=== Passage given ===
* Begin *
Cutting The Crap On XML

Author: Martyn Cutcher

email martyn@cutthecrap.biz

website www.cutthecrap.biz

XML seems to have attracted almost a religious following. And like most religions this means that it is followed with unquestioning loyalty.

So let's Cut The Crap!

What Is XML?

XML is a text based data representation syntax. Period.

It can be fairly productively used in a variety of data representation situations, and has become the de-facto standard for many purposes.

How Is XML Used?

It is used in two fundamental ways.

The Document Object Model - DOM

The first XML parsers would convert source XML data into a DOM. An API to the DOM then provided programmers with convenient functions to manipulate the "object model" of the source XML.

This "methodology" was sufficient to exploit XML in many systems. It could be demonstrated how useful it could be, particularly as a method of common data exchange between systems.

The deal here, is not that XML specifically was a good idea, but that some agreed data format should serve as a common method to externalize/exchange data.

After exposure to HTML the XML syntax was found easily acceptable and moreover was supported by major industry players.
* End *
=== Supplied records ===
* Begin *
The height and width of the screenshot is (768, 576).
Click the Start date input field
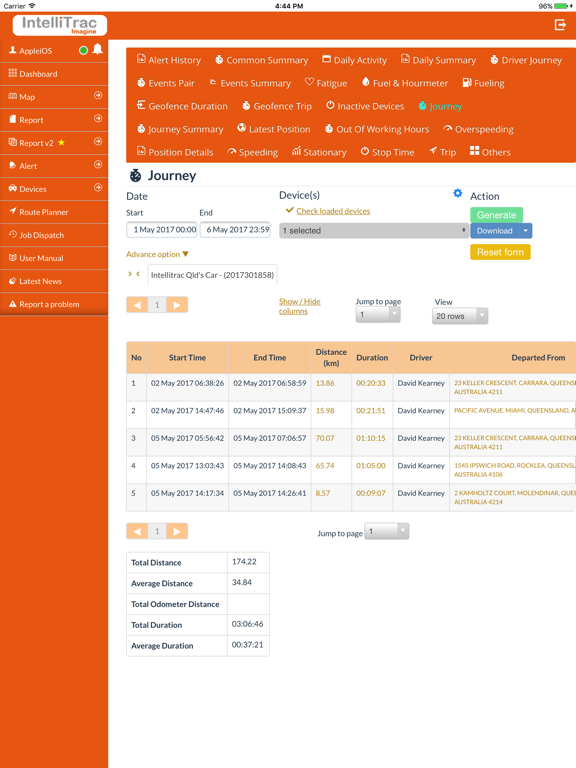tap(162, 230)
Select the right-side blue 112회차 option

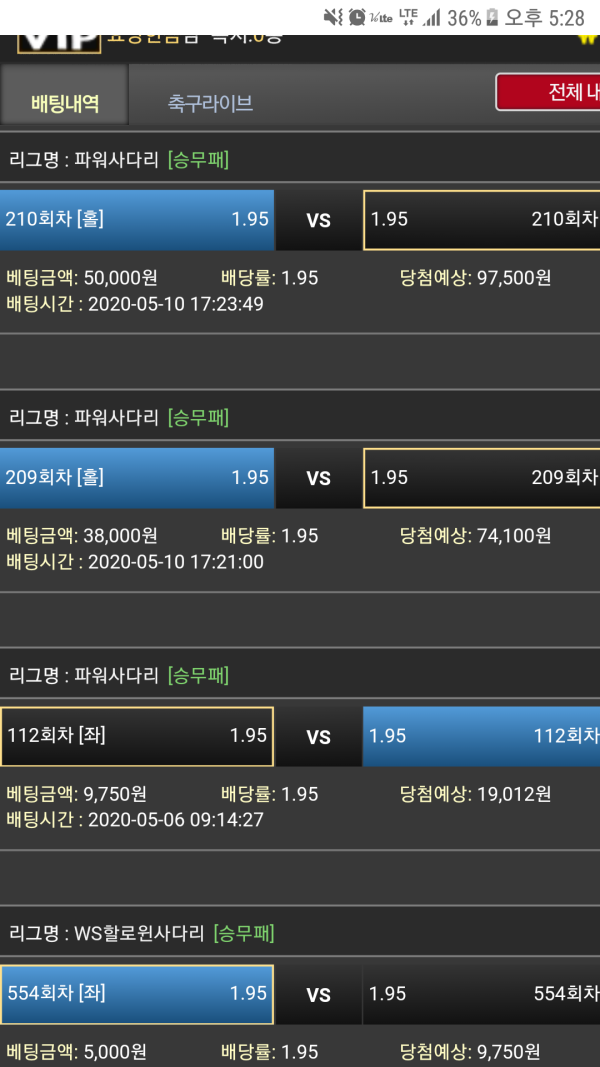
* End *
* Begin *
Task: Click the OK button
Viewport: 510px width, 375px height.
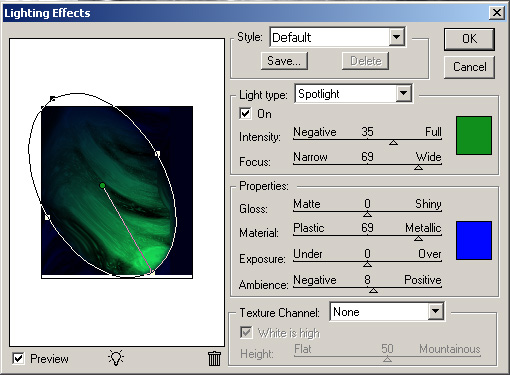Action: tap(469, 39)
* End *
=== To do ===
- A) In the passage on XML, rewrite the part starting with "XML is a text" and going on through "Is XML Used?", substituting "accepted norm" for "de-facto standard".
- B) For each statement below, answer yes or no according to the passage on XML, and quote the words of the passage that decide it.
(i) The first XML parsers converted source XML data into a DOM.
(ii) XML is used in three fundamental ways.
(iii) XML was supported by major industry players.
- C) Translate this sentence from the passage on XML into German: "The deal here, is not that XML specifically was a good idea, but that some agreed data format should serve as a common method to externalize/exchange data."

=== Solutions to the problems ===
- A)
XML is a text based data representation syntax. Period.

It can be fairly productively used in a variety of data representation situations, and has become the accepted norm for many purposes.

How Is XML Used?

- B)
(i) Yes: "The first XML parsers would convert source XML data into a DOM."
(ii) No: "It is used in two fundamental ways."
(iii) Yes: "moreover was supported by major industry players"

- C) Der Punkt hier ist nicht, dass XML speziell eine gute Idee war, sondern dass irgendein vereinbartes Datenformat als gemeinsame Methode dienen sollte, um Daten zu externalisieren bzw. auszutauschen.